Chili peppers are effective at treating a runny or stuffy nose.  Capsaicin, a component in chili peppers, is known to thin mucus and help get rid of germs in the nasal passages.  In order to get the benefits of capsaicin, you can eat a chili pepper with a meal, gargle hot water with chili pepper, or even just smell a chili pepper.


Cinnamon can help to ease the pain of a dry or sore throat commonly associated with colds.  Cinnamon also has effective healing properties.

To take cinnamon to treat a cold, boil one teaspoon of powdered cinnamon in a glass of water mixed with pepper powder and honey. You can also add two to three drops of cinnamon oil to your food.


Elderberry is an herbal remedy to treat colds, sinus infections, and the flu.
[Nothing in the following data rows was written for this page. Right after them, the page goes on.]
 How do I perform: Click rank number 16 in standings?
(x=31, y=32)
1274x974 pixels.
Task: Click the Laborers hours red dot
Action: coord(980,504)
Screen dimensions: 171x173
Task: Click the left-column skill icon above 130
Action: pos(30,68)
It is believed to have antiviral properties. Anthocyanins found in elderberry are believed to strengthen the immune system and block the flu virus from attaching to human cells.

You can find elderberry in health food stores in juice form, as a syrup, or in capsules. Only use elderberry products that are commercially prepared because certain forms of elderberry may result in cyanide poisoning.

Potential, although rare, side effects of elderberry include mild indigestion and allergic reactions.


A steam inhalation of eucalyptus oil will help with the symptoms of colds and flu by thinning mucus and loosening phlegm.  Eucalyptus oil is also a great pain reliever and can be used as a bath oil to relieved body aches associated with the cold or flu.

Sesame Oil

Dry nasal passages creates a prime breeding ground for the cold virus. It is recommended to use saline drops to moisten the nasal passages, but sesame oil has been found to be more effective. Rub sesame oil inside your nostrils in order to prevent cold infections and reduce the length of a cold.

Chicken Soup

The most common cold remedy was saved for last--chicken soup. People have been treating colds and flus with chicken soup for years without realizing that there are specific properties in chicken soup that are effective in fighting colds. First, chicken soup is filled with nutrients and vitamins which are essential for fighting the cold. Second, hot fluids loosen mucus and help your body fight viral infections. Further, chicken soup contains cysteins which thin mucus. Finally, chicken soup is believes to have anti-inflammatory properties which soothe sore throats and other cold symptoms.